Councilman Dan Gillespie made the motion, seconded by Councilman Steven Rzeppa.
At a town hall meeting July 12, council members expressed concern that even if the city were not held responsible for the site’s environmental cleanup, the cost of acquiring and developing the property could put the city at financial risk.
Councilman Robert Howey said July 12 that not only would Trenton need to pay $2.5 million in back taxes owed to other entities to acquire the property, it would forfeit the $1.4 million in back taxes owed to the city that another entity could potentially pay to acquire the site.
“That $1.4 million is money that would be coming back into our coffers,” Howey said. “If this piece of property is so marketable and so valuable, why hasn’t it sold in the past years?”
Howey said his biggest concern is with the liability for the environmental cleanup.
“No one can really tell us if that environmental clean up is $1 million or $10 million. Could it be $100 million?” Howey said. “Do we want to take that risk?
“My other concern is that we, the city of Trenton, would be the bank on this thing. Why do we want to go further in debt? We don’t want the liability. Why would a potential developer?”
Councilman William LeFevre said July 12 that the decision was “a no brainer,” and mentioned that the state of Michigan didn’t want to touch the site.
“It’s not the $3.9 million that scares me, it’s the rest of the information,” LeFevre said. “Right now there is no rail access to that property. That’s scary. I have been told it would cost $1,000 a day for security. To clean the property up, additional lawsuits – the neighboring property owners could sue us – and right or wrong, it could cost us a lot of money to defend it.”
LeFevre said the project is too big for the city.
“It’s way over our heads,” he said. “We have got the most amount of money involved. We’ve got $1.4 million (in back taxes) that we need to survive. If we give that up and buy it for $2.5 million, that is $1.4 million we are going to lose.”
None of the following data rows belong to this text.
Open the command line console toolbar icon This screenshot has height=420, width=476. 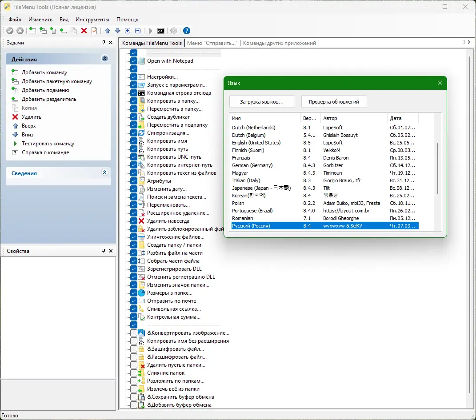click(161, 31)
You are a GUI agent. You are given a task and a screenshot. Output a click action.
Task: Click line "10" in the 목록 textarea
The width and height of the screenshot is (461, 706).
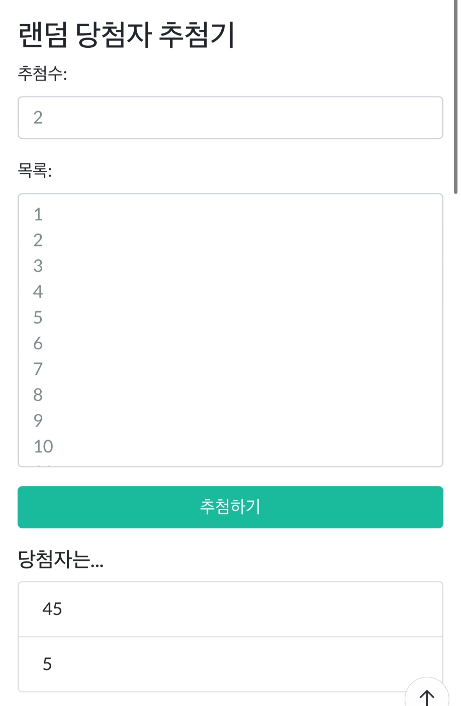[43, 447]
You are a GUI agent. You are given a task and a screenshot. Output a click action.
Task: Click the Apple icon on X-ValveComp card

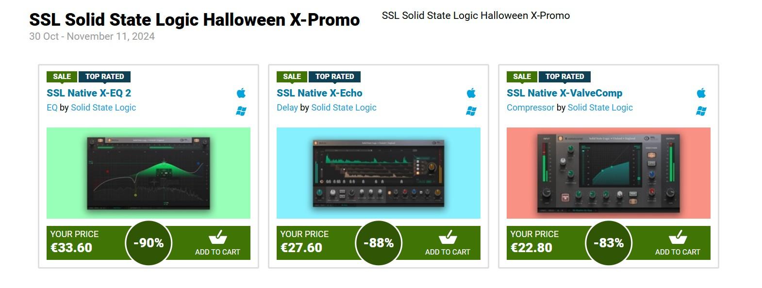(701, 93)
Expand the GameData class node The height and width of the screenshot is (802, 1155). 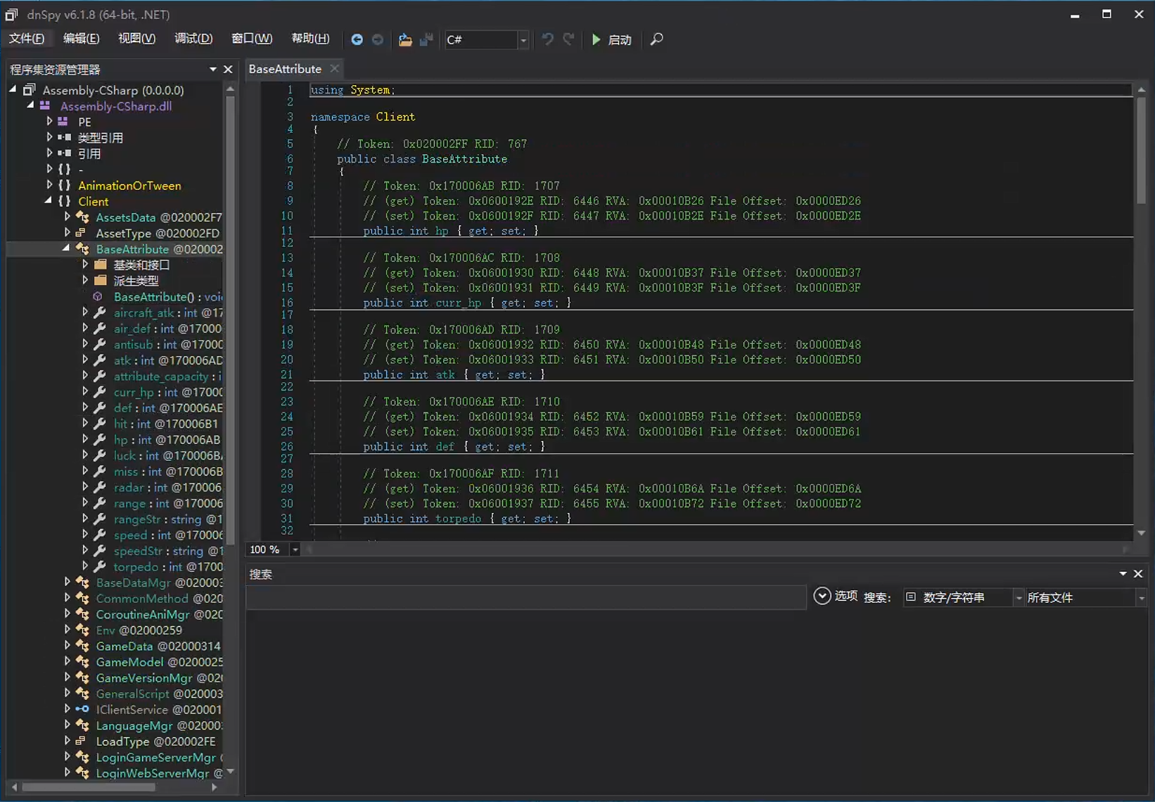pos(68,646)
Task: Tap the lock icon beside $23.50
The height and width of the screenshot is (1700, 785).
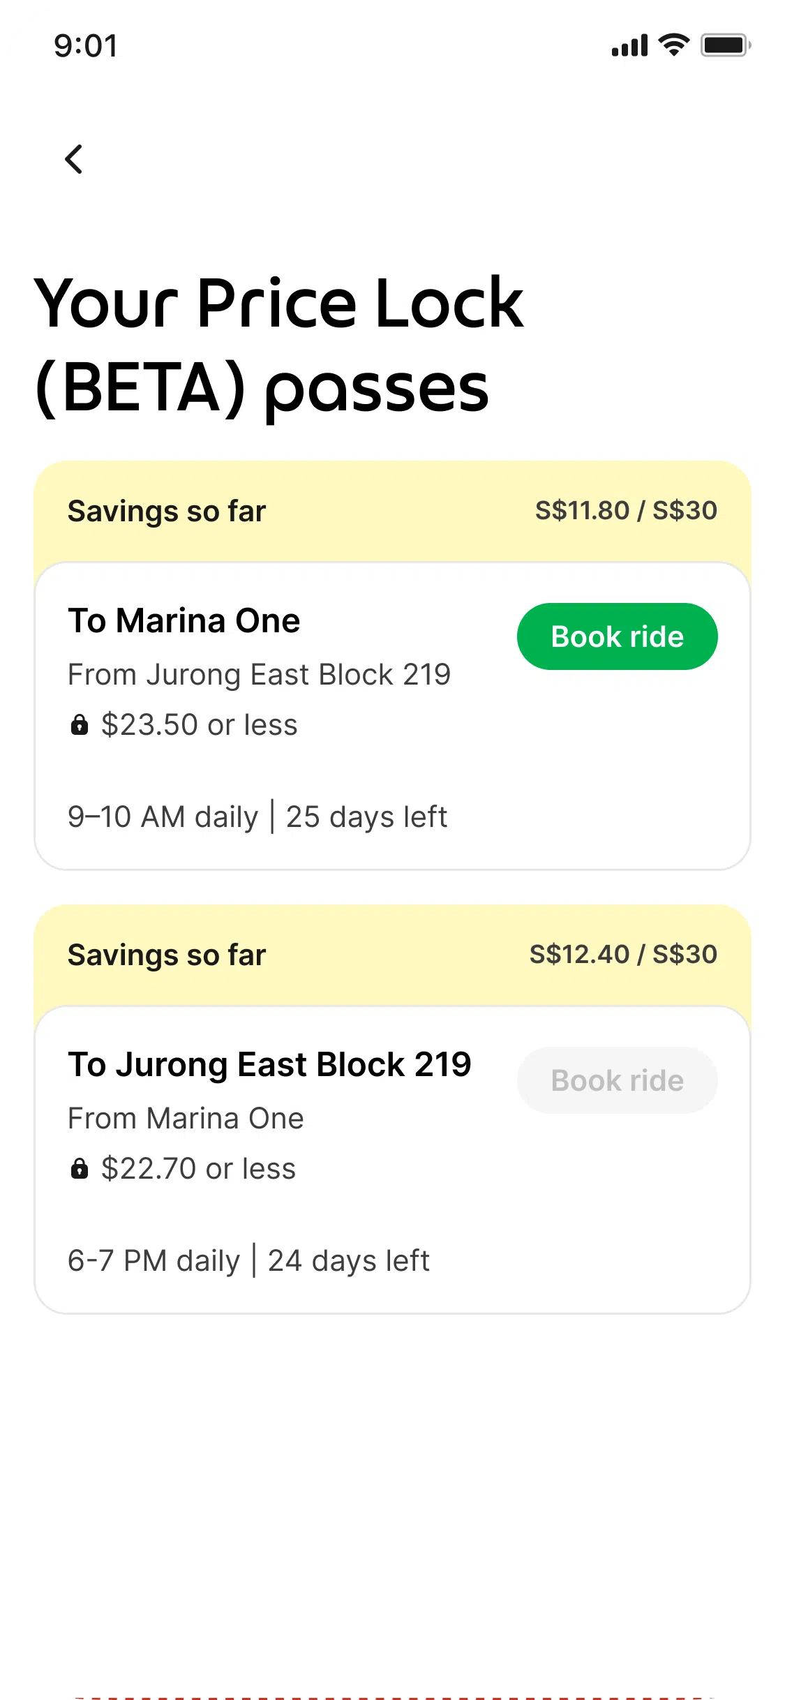Action: point(80,725)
Councilwoman Timber Baun-Crooks said July 12 that she was concerned that no other developers have wanted to purchase the property in the past.
“We were worried about stuff that would have been hazardous to the community,” she said. “We are not going to allow that to happen.”
She said the city still doesn’t have full information about the environmental contamination of the property, and is waiting for study results.
“There’s so many unknowns,” Baun-Crooks said. “The only way we can control that property right now is through zoning. We know it is probably going to be industrial, but we don’t want pet coke.
“We know Downriver has put up with breathing this hazardous material from all our factories since I was a little kid and can remember, so that scares me right there. The risk is outweighing the good for me at this point.”